About this task:
Reproduce, word for word, the part of the face transplant article starting with "His body began" and going on through "16th this year.".

Jerome Hamon, 43, left hospital last week for the first time since the groundbreaking surgery that has led his country’s media to dub him “the man with three faces”.

“I feel very well in myself,” he told reporters, adding he was adjusting to his new “identity”.

Mr Hamon suffers from neurofibromatosis Type 1, a genetic disorder that caused disfiguring tumours on his face.

In 2010 he underwent the world’s first full facial graft that included tear ducts and eyelids.

The procedure was a success, but five years later he was prescribed antibiotics for a common cold which were incompatible with the immunosuppressant drugs he was taking to lower the risk of the transplant being rejected.

His body began to reject the new face in 2016 and in November surgeons were forced to remove it.

Unable to see, hear or speak, Mr Hamon lived in a room at Georges-Pompidou hospital in Paris for two months before a new donor – the face of a 22-year-old who recently died - was found.

He underwent the unprecedented surgery on January 15th and 16th this year.

The operation was carried out by Professor Laurent Lantieri, a hand and face transplant specialist who had performed Mr Hamon’s initial surgery eight years earlier.

Mr Hamon underwent three months of special blood treatment to fend of the increased risk of rejection, and the procedure appears to have been a success.

“Today, we know that a double transplant is feasible, it’s no longer in the field of research,” Professor Lantieri told French daily Le Parisien.

Mr Hamon does not yet have full control of his features, but he is optimistic about the future. Last week he left the hospital for a weekend to visit his family in Brittany.

“If I hadn’t accepted this new face it would have been terrible,” he told news agencyAFP. ”It’s a question of identity, but here we are, it’s good, it’s me.”

Input data:
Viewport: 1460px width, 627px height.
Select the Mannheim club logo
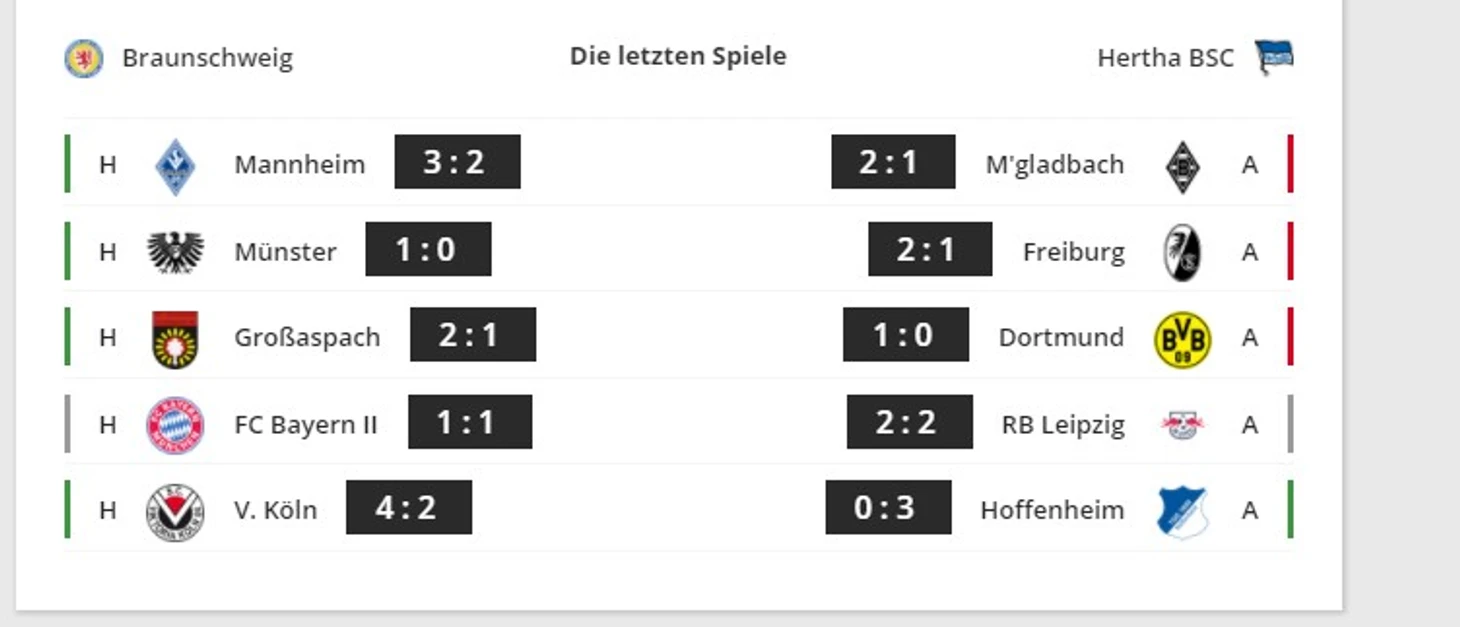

Answer below:
His body began to reject the new face in 2016 and in November surgeons were forced to remove it.

Unable to see, hear or speak, Mr Hamon lived in a room at Georges-Pompidou hospital in Paris for two months before a new donor – the face of a 22-year-old who recently died - was found.

He underwent the unprecedented surgery on January 15th and 16th this year.